To clarify the mechanisms through which estrogens exert their rapid effects on neuronal plasticity, two concepts need to be emphasized. The rapid nongenomic pathway is mediated by nonnuclear ERs and/or nuclear ERs [54]. The rapid signaling pathway whereby local estrogens modulate synaptic plasticity activate several cellular kinases, often through ion channels [89]. We use the term rapid nongenomic pathway to refer to processes that are coupled to the signaling cascade that requires ER participation, while rapid signaling pathway refers to the processes that are coupled to the signaling cascade in an ER-independent manner.

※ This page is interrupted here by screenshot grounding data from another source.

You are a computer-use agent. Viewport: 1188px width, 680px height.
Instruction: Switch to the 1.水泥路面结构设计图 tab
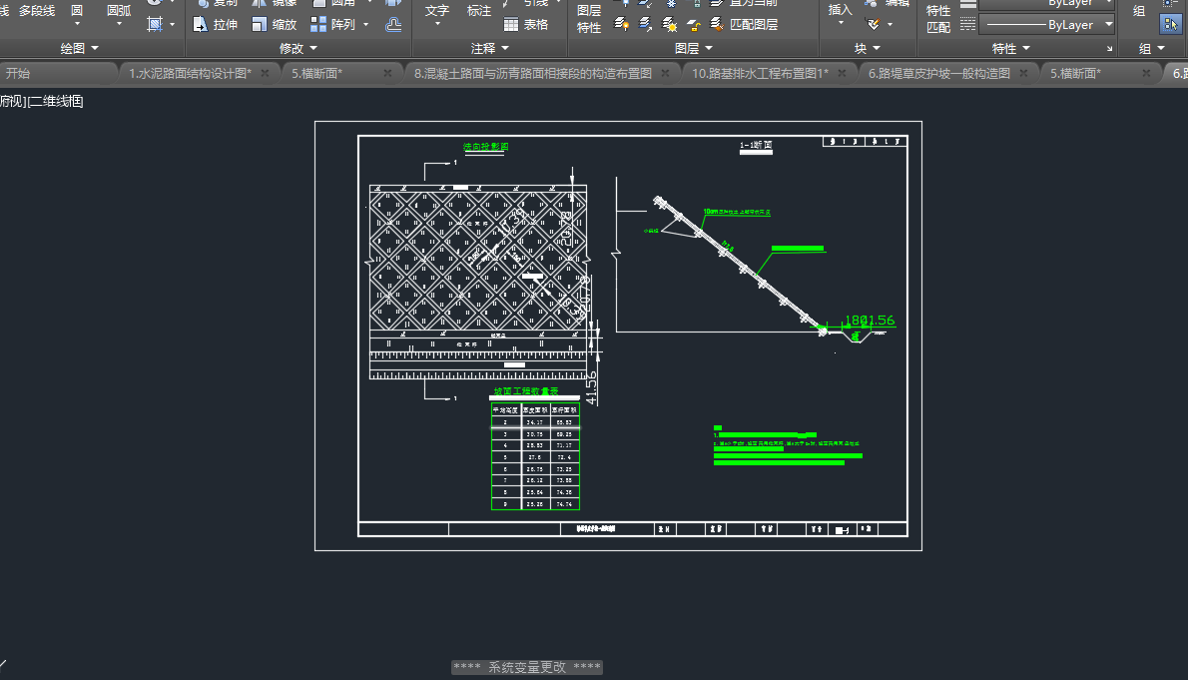click(x=190, y=73)
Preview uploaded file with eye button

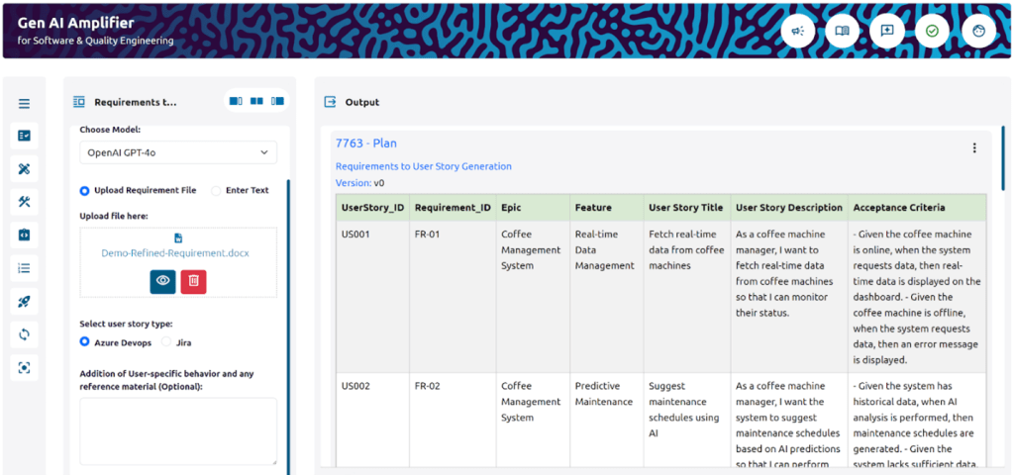[x=162, y=281]
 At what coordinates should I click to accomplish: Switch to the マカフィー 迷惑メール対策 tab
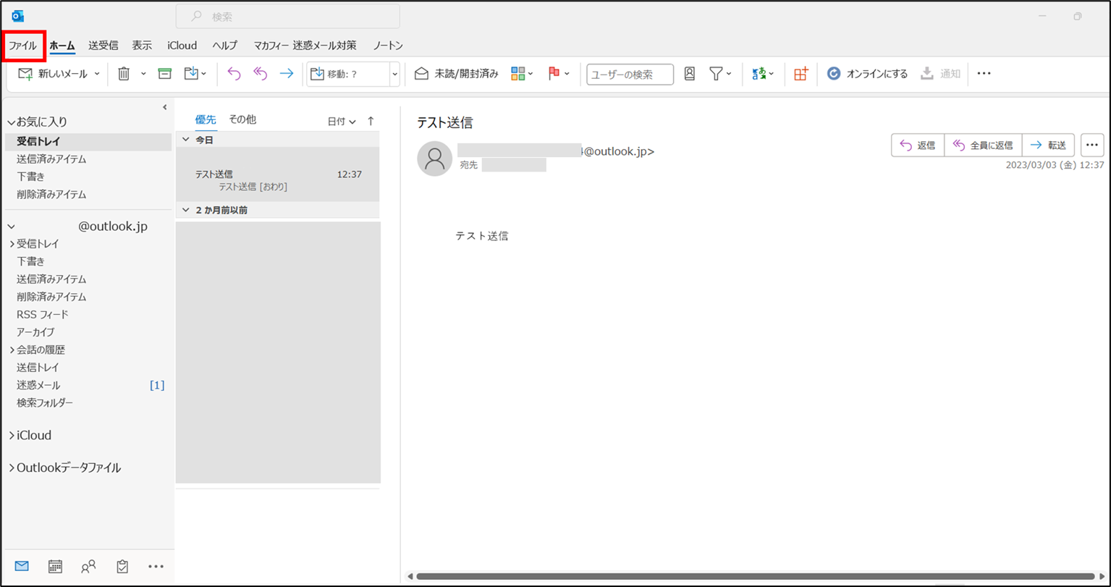[304, 45]
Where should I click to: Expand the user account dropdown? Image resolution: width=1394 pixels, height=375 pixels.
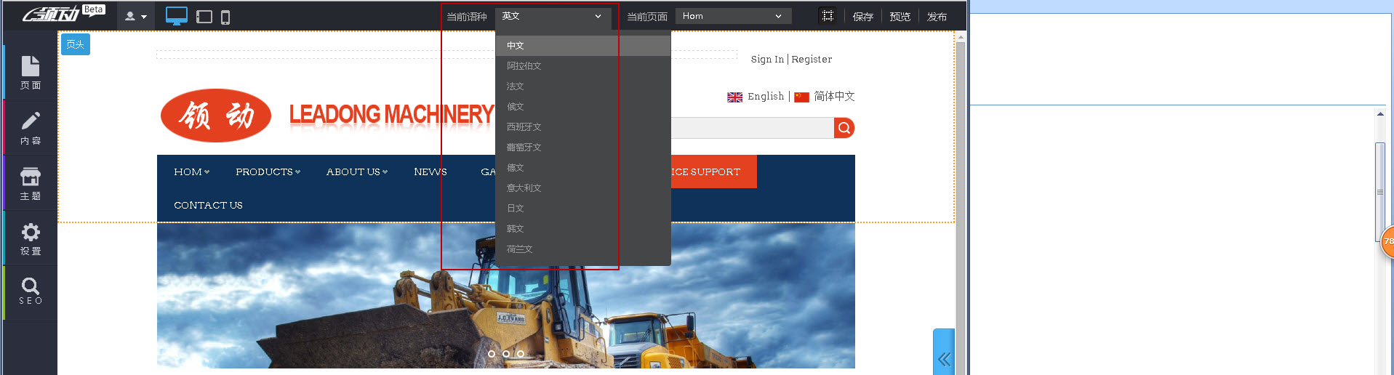135,16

The Actions of the Rapid Nongenomic Pathway of Estrogens in Synaptic Plasticity

The rapid nongenomic pathway of estrogens in the nervous system usually involves the activation of multiple kinase pathways, including the mitogen-activated protein kinase (MAPK)/extracellular regulated kinase (ERK) pathway, phospholipase C pathway, phosphatidylinositol 3-kinase(PI3K)/Akt pathway, and protein kinase A (PKA) and protein kinase C (PKC) pathways [5, 21, 90]. Estrogens rapidly enhance ERK and Akt activation through phosphorylation in cortical neurons, and inhibitors of ERK and Akt activation significantly attenuate estrogen induction in excitatory glutamatergic synapses [91, 92]. Once Akt and ERK are activated, many essential cellular functions, such as survival, adhesion, metabolism, and proliferation, are initiated [93]. Interestingly, the ability of estrogens to phosphorylate ERK and Akt persists, even in ERα-knockout mice, thus implicating other ERs in these estrogen actions [94]. Another potential example of an estrogen-induced rapid nongenomic pathway involves the regulation of the JNK-c-jun signaling pathway which was well recognized as pro-apoptotic factors in ischemic brain [9597]. The rapid nongenomic pathway of estrogens was also mimicked by the application of the PKA activator forskolin and the PKC activator phorbol-12,13-dibutyrate. In addition, the rapid nongenomic pathway mechanisms of estrogens include the interactions of estrogens with the signaling of neurotrophic factors, such as brain-derived neurotrophic factors, insulin-like growth factor-1 (IGF), and Wnt. A novel model of the interactions of estrogens and acute brain-derived neurotrophic factor signals suggests that they act in a cooperative manner, which results in dendritic spine formation and the subsequent stabilization of synaptic and circuit plasticity [98, 99]. Moreover, ERα regulates the IGF-type I receptor (IGF-IR) signaling pathways through the phosphorylation of ERK and Akt, and the interactions of the ER-IGF-IR pathway potentiates neural activities [100]. Taken together, these findings indicate that the interactions of ERs and IGF-IRs are one of the important mechanisms underlying the rapid nongenomic pathways of ERs [100]. Therefore, estrogens can be coupled with neurotrophin receptors, which results in the convergence or cross-coupling of specific signaling pathways, particularly at the level of the MAPK cascade [94].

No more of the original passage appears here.